Abstract
In addition to the defined therapeutic effect caused by an active drug in a product, there is also a placebo and,
potentially, a nocebo effect associated with that product. In topical products, these latter effects may account for
30% to 50% of the overall response for some products. They may also explain why some topical products with
apparently identical bioavailability are associated with different patient outcomes. This application seeks to
address the question of when do subtle excipient and manufacturing changes in a topical product cause a
sensorial perception by subjects such that the “feel” of a product has changed either before and/or after it is
applied to human skin. A second question is whether the “feel” of a product both before and after application
can be quantified by instrumental rheology, tribology and texture analysis methods and whether these, in turn,
can be related to the reported sensorial behaviour. We will manufacture topical formulations that systematically
vary in Q1, Q2, and/or Q3 attributes and have large and borderline perceptive differences.
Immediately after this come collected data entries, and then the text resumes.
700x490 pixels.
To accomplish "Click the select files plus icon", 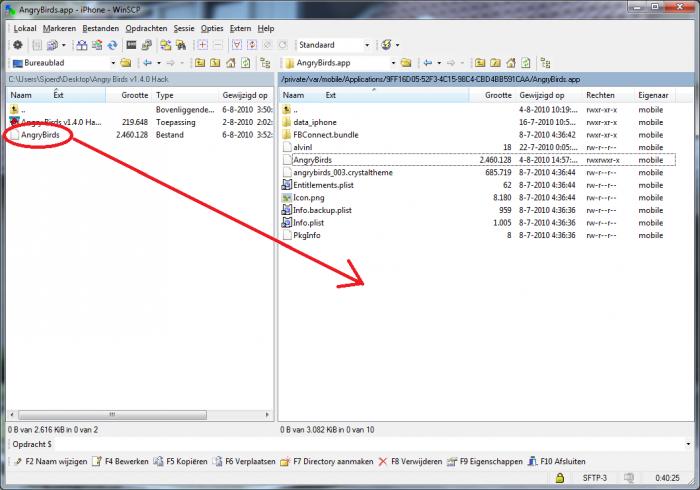I will click(x=202, y=45).
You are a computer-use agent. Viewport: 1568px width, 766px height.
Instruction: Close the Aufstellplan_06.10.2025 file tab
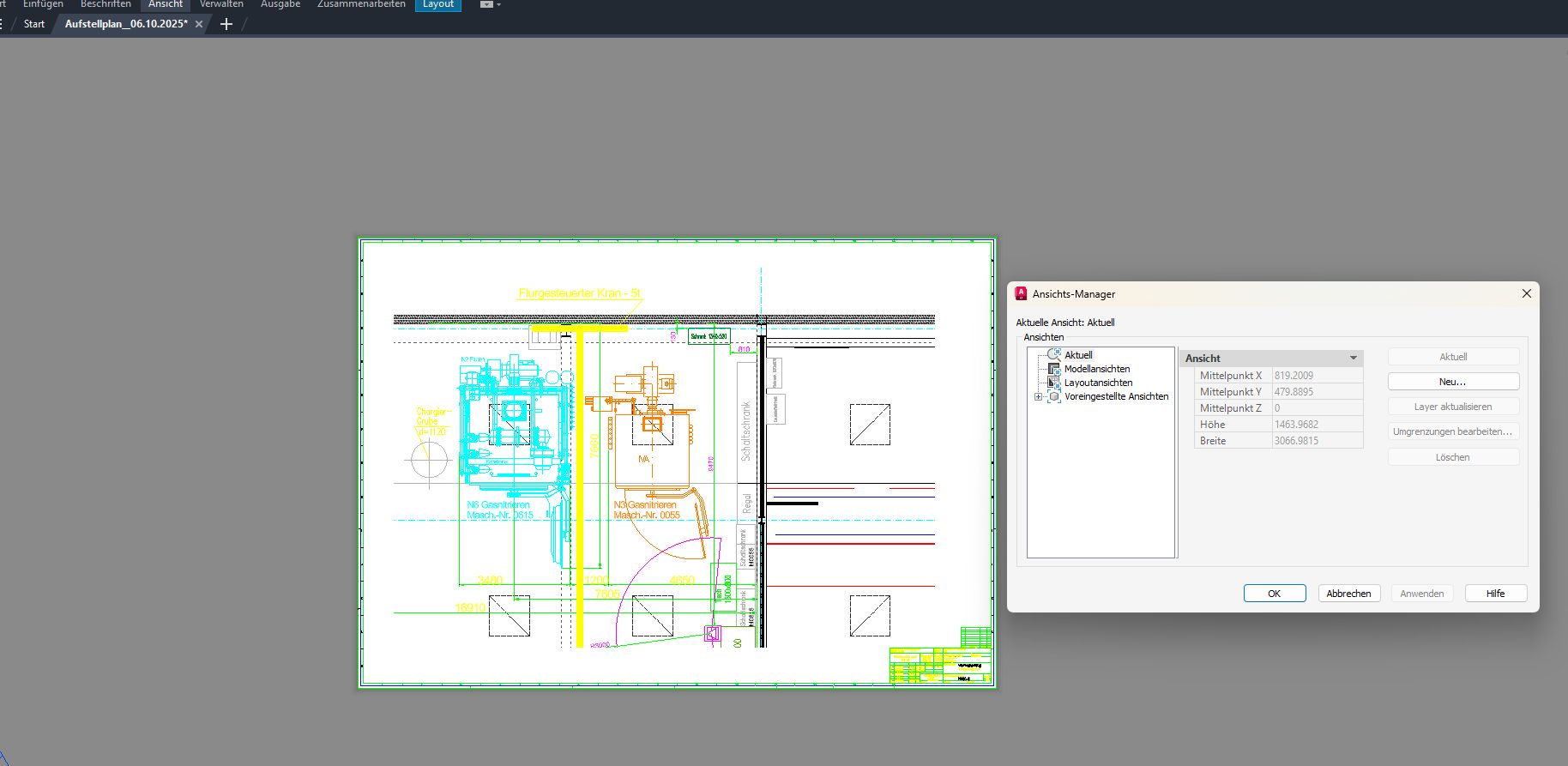pos(199,24)
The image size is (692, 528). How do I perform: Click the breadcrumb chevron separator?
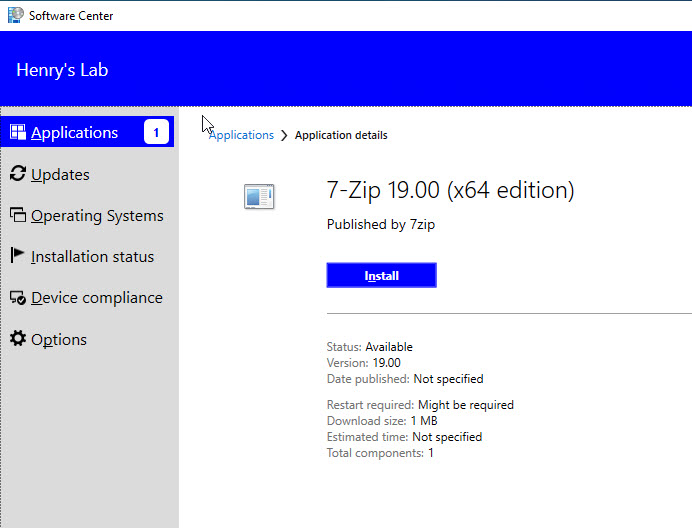tap(284, 135)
We will then
characterize these products using a range of rheology, tribology and texture analysis methods along with
characterization of rate of drying, particle and globule size. In parallel, these products will be evaluated by
perceptive testing focus groups, with controls, for their sensory properties or the ‘feel’ of the products. We will
then relate these sensorial findings with the variations in formulation nature, composition and manufacture, and
their resulting instrumental test results. Our goals are, firstly, to understand the relationships between product
nature, instrumental findings and sensorial analyses and, secondly, to derive criteria for instrument tests that
indicate what product composition subjects suggest do not differ, uncertain if they differ and do differ in their
sensorial behaviour. It is anticipated that we can define the simplest, robust test that accurately and robustly
aligns with sensory perceptions. A range of statistical methods, including (potentially) sophisticated, machine
learning and deep learning tools will then be used to model the most appropriate instrumental analysis that can,
with reasonable confidence predict perceptive attributes. A key outcome is a potential regulatory guideline
advocating that generic products should exhibit similar sensorial behaviour as a reference listed drug product,
giving boundaries in rheology, tribology and texture analysis as defined by Q1, Q2 and Q3 differences when
sensorial behaviour between topical products is likely to be different.